Súmula 01: O pagamento em duplicidade ou por erro de guia de arrecadação municipal, devidamente comprovado, gera para o contribuinte o direito à restituição integral do valor pago, incluindo os consectários legais eventualmente pagos, tais como juros, correção monetária e honorários advocatícios.
• Referências: PGM 5882/2017; PGM 6741/2017. Art. 167 CTN. Art. 33 e ss do CTM.
Súmula 02: Os valores pagos ao servidor público municipal em razão da conversão da licença prêmio em pecúnia não estão sujeitos à retenção do imposto de renda, por se tratar de verba de natureza indenizatória.
• Referências: Parecer PGM 2978/2018. REsp nº. 719.401/SP, 2ª Turma, DJU 12/12/2005. Súmula nº. 136 – STJ. Processo: 0046288-46.2013.8.13.0702. Apelação Cível 1.0702.13.004628-8/001.
Súmula 03: Fica dispensada a participação da Procuradoria Geral do Município na elaboração das Informações, em sede de Mandado de Segurança, quando o ato apontado como coator estiver em conflito com orientação expressa emanada desse órgão jurídico.
• Referências: Art 7º, inciso l e artigo 14, parágrafo 2º da Lei 12016/09; AC 24970048567 TJES.
Súmula 04: Nas demandas judiciais em que houver condenação em honorários advocatícias a favor dos Procuradores Municipais em montante inferior a meio salário mínimo, e que forem objeto de decretação de gratuidade, fica dispensada a tentativa de revogação do benefício e autorizada baixa administrativo da demanda, após o efetivo trânsito em julgado.
• Referências: Artigo 85, § 19, da Lei nº 13.105/2015; Lei nº 11.968/14 e artigo 6º, inciso XXXl, da Lei 12.068/2014.
Súmula 05: Fica dispensada a apresentação de contestação e de recursos nos processos que discutem lançamentos de ISS-Ofício sem assinatura do contribuinte na Ficha de Inscrição Cadastral (FIC).

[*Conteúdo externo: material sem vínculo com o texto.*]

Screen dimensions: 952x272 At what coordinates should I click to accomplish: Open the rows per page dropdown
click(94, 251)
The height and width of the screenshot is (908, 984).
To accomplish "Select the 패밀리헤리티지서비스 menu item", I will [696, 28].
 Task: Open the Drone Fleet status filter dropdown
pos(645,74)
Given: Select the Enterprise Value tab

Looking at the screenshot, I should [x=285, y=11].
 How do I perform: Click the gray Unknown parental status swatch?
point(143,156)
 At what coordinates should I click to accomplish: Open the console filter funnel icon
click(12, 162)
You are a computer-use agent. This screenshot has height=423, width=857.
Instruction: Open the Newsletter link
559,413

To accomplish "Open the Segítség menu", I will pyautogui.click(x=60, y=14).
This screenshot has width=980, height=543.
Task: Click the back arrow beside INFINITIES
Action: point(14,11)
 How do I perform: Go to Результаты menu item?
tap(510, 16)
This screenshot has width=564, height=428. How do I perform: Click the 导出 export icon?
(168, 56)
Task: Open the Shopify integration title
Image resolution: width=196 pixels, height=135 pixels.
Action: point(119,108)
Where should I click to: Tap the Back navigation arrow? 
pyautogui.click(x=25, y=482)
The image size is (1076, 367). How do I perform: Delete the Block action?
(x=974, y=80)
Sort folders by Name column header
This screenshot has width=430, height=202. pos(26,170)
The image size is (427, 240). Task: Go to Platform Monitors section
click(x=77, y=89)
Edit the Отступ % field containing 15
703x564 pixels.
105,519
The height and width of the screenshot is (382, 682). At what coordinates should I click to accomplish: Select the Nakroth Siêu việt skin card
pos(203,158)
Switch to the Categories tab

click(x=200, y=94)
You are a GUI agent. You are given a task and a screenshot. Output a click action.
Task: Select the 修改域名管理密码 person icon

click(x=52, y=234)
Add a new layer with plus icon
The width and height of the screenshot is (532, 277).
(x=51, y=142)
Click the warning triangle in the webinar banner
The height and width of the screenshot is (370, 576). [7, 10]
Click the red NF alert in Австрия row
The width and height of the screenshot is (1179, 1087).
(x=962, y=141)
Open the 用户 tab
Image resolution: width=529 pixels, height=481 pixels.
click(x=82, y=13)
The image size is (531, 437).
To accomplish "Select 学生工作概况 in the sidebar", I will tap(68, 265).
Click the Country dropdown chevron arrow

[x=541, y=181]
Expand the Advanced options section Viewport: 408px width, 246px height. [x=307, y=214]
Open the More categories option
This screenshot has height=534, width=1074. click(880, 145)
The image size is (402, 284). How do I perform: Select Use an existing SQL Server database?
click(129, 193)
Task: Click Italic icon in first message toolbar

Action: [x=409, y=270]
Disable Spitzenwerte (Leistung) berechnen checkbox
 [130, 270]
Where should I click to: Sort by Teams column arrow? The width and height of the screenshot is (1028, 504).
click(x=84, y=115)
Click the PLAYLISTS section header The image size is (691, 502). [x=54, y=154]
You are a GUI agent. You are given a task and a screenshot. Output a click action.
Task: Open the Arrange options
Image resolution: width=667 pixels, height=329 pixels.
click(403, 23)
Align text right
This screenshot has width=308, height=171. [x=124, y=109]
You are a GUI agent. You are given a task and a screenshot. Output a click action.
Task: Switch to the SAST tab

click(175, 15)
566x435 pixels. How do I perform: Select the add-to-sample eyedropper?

Nesses casos, é autorizado o reconhecimento do pedido, nos termos do art. 487, III, a, do CPC, devendo ser afastada ou reduzida à metade a condenação em honorários, conforme o art. 90, § 4º, do CPC. Em atenção aos princípios da boa-fé e da cooperação processual, deve ser requerido o afastamento ou a redução da condenação em danos morais ou materiais. Quando houver outras anotações legítimas em cadastros de inadimplentes, aplica-se, por analogia, a Súmula 385 do STJ.
• Referências: art. 487, III, “a”, e art. 90, § 4º, do CPC; arts. 149 do CTN e 18 do Código Tributário Municipal, e arts. 204 do CTN e 3º da Lei nº 6.830/1980 (LEF). Manifestação jurídica: PARECER JURÍDICO nº 10742/2025/PGM/PAF, constante do Ofício nº 20251202685PGMPAF. Precedentes: processo nº 5006303-67.2022.8.13.0702 – procedência parcial, com reconhecimento da inexistência de relação jurídicotributária e condenação ao pagamento de indenização por danos
morais; processo nº 5010576-53.2022.8.13.0035 – procedência, com condenação em danos morais, em razão da ausência de FIC assinada e protesto indevido; processo nº 5037950-80.2022.8.13.0702 – procedência, declarando a inexistência da relação jurídico-tributária e fixando indenização; processo nº 5016166-13.2023.8.13.0702 – procedência integral, diante da inexistência de Ficha de Inscrição Cadastral assinada e ausência de comprovação de fato gerador do ISS; processo nº 5021970-59.2023.8.13.0702 – procedência, com condenação ao pagamento a título de danos morais, valor fixado após acolhimento de embargos de declaração, em razão da inexistência de Ficha de Inscrição Cadastral assinada e protesto indevido; processo nº 5019888-84.2025.8.13.0702 – procedência, reconhecendo a inexistência de vínculo jurídico-tributário e a indevida cobrança e protesto de débitos de ISS; processo nº 5030889-71.2022.8.13.0702 – procedência, com declaração de inexistência de FIC e determinação de cancelamento de inscrição e protestos indevidos. Acórdão proferido nos autos nº 5032893-52.2020.8.13.0702 que consolidou entendimento oposto, reconhecendo a validade do lançamento quando existente FIC devidamente assinada, com base em perícia grafotécnica que confirmou a autenticidade da assinatura.